Malaysia: Ringgit falls to lowest level in over a decade
November 14, 2016
On 11 November, the ringgit traded in offshore markets dropped to its lowest level in in over a decade, following Donald Trump’s victory in the U.S. presidential elections. According to Thomson Reuters data, the ringgit’s one-month non-deliverable forwards lost 3.7% from the previous close to 4.54 MYR per USD, which was the weakest since September 2004. The sudden plunge was triggered by a large sell-off of emerging market government debt, as investors expect higher interest rates and reduced imports from Asia under Trump’s presidency. While Malaysia’s economic fundamentals remain solid—GDP accelerated to 4.3% in Q3—Trump’s proposed protectionist policies would affect investor sentiment in Asia’s export-led economies. Meanwhile, on the same day, the ringgit’s spot price settled at 4.29 MYR per USD, which weakened to a level last seen at the beginning of this year.
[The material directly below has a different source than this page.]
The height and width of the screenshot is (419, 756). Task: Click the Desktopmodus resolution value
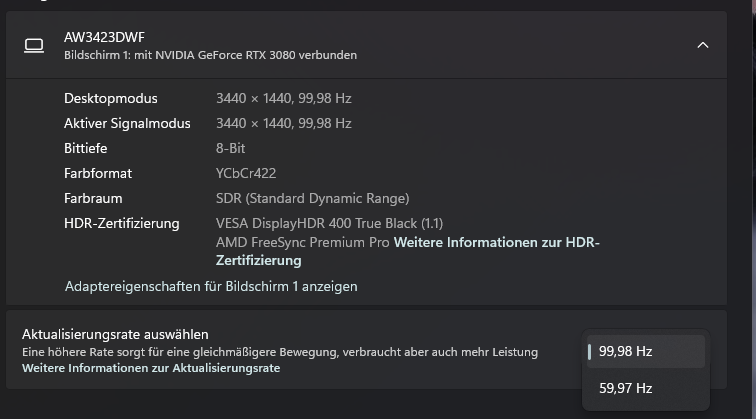click(284, 98)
With the ringgit weakening, Malaysia’s Central Bank quickly intervened in the onshore market, making sure that the spot rate vis-à-vis the U.S. dollar remains stable. The Central Bank acknowledged the intervention and stated, on 11 November, that it will ensure that the markets do not price the ringgit out of sync with the economy’s underlying fundamentals, while also providing the necessary liquidity in the forex market.